“The most important fact that has emerged from this is Hamas’s ability to convince all Palestinians of our way,” Zahar said in an interview. “We gave Fatah a full opportunity to implement its way, and it failed.”
Palestinian Authority President Mahmoud Abbas, a Fatah leader, favors a two-state solution to the long-standing conflict that envisions a Palestinian state emerging in the West Bank, Gaza and East Jerusalem — territories that Israel occupied in the 1967 war.
On Thursday, Abbas, in defiance of American and Israeli wishes, received United Nations approval for upgraded diplomatic status that, in effect, recognizes a Palestinian state in concept alongside Israel.
“This brings nothing to us except disadvantages,” said Zahar, whose home along a sandy street in Gaza City is pocked from what he called “Fatah bullets” from the 2007 fighting. “First, our land is not just the West Bank and Gaza, and that is important. It is all of Palestine.”
The rockets that reached farthest in the recent clash are called M-75s, the number denoting their range in kilometers. Zahar, a doctor by training, said that “they are entirely a Palestinian creation,” rather than something imported from Iran.
There are many more, he said, and more will be made.
But Hamas is also hailing its patrons in Iran, a tactic that appears designed to shame Arab states into providing fresh support. Iran provides the movement with money, training and, according to Israeli officials, other kinds of rockets.
Two new billboards have been put up along Salahuddin Road, the strip’s main north-south highway, thanking Iran in four languages for its support in the recent conflict. In the background, the Palestinian and Iranian flags are shown blending.
Visions of victory, loss
Kamal Ajrami, a 54-year-old police officer, said he believes that a military victory over Israel is possible.
“As much as the Jews did to us, it is different now,” Ajrami said as he left a mosque here. “We have now reached Tel Aviv and Jerusalem.
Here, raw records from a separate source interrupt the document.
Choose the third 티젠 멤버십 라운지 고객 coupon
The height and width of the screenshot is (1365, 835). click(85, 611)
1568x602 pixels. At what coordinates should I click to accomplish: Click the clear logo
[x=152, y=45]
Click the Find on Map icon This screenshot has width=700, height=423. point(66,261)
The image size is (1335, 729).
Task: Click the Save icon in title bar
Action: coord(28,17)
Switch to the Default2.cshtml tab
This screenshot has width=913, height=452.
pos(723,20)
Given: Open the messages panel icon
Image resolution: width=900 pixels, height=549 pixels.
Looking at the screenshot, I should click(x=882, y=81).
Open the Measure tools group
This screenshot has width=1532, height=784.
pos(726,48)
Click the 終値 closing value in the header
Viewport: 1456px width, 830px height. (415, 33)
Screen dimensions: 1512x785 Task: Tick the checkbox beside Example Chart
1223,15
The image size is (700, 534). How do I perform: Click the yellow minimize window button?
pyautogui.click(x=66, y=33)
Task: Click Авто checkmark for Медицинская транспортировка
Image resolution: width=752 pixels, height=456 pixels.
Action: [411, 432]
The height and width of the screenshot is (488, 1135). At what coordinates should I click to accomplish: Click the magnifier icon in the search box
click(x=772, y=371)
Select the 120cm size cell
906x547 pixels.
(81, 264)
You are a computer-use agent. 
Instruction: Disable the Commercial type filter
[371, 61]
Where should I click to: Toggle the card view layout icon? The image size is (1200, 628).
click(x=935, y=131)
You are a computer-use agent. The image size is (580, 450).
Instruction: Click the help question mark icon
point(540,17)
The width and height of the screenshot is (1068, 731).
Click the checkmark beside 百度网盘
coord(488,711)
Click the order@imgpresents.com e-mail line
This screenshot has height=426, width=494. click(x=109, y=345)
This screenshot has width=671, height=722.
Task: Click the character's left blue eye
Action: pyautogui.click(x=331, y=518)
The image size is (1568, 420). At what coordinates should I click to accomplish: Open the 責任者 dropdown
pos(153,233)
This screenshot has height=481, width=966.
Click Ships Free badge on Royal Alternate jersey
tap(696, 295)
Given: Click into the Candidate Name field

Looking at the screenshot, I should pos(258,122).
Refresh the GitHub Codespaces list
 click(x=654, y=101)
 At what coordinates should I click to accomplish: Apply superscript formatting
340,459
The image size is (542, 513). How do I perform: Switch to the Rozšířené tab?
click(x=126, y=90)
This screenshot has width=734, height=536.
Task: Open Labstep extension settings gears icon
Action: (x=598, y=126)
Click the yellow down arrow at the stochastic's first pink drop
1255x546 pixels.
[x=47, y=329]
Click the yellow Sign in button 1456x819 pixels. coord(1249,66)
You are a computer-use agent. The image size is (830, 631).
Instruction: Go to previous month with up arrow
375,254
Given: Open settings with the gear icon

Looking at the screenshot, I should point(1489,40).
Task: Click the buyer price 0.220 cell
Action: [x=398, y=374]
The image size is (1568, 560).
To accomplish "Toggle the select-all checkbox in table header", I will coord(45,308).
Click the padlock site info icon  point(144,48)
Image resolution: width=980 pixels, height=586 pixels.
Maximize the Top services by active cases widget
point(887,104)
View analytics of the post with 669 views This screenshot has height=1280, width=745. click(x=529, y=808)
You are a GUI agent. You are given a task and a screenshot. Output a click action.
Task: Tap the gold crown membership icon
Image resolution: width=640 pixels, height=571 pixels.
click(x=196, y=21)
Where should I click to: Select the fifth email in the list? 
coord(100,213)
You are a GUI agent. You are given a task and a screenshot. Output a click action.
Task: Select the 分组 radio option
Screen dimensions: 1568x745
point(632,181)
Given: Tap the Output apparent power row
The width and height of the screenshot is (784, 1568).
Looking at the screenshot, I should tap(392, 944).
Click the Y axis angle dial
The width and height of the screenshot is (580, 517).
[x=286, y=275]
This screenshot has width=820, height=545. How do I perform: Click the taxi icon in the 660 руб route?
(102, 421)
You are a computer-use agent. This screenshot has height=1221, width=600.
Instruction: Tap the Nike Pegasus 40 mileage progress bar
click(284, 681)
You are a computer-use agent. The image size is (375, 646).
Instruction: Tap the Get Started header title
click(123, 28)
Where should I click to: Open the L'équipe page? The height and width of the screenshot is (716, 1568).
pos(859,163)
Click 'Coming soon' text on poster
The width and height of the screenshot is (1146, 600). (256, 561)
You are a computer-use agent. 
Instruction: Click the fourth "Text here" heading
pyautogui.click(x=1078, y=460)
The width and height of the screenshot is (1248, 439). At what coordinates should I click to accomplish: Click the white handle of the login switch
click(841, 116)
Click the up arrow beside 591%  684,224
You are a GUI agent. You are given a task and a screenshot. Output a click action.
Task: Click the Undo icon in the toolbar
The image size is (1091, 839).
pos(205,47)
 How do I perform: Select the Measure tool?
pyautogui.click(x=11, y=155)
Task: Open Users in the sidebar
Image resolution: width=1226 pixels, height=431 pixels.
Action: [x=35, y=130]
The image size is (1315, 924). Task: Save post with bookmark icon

We are strong, and as they hit us in our houses, they will feel the same now in theirs.”
The lingering dreams of an older generation, though, draw a skeptical response from the younger one.
A poster of Abdullah Muzannar hangs in the window of his family’s sweet shop here. In it, an image of his smiling face is superimposed on a likeness of Jerusalem’s al-Aqsa Mosque, the central icon in all “martyr” montages.
Muzannar was 19, a university student who wanted to be a chemistry teacher, when he was killed in an Israeli airstrike on the home of a neighbor aligned with Hamas.
Inside the shop, Sami Badawi, 26, works behind a counter crowded with sticky pastries and cakes. On the night before he died, Muzannar rushed to the hospital when he heard that Badawi’s 7-month-old son had been taken there with a fever, staying throughout the night and offering to pay any bills.
“He loved my son,” said Badawi, a tall, rail-thin man with dark circles under his eyes.
He continued, “Victory for what? For the people who died in this war? Abdullah was my best friend, and this was all just losses.”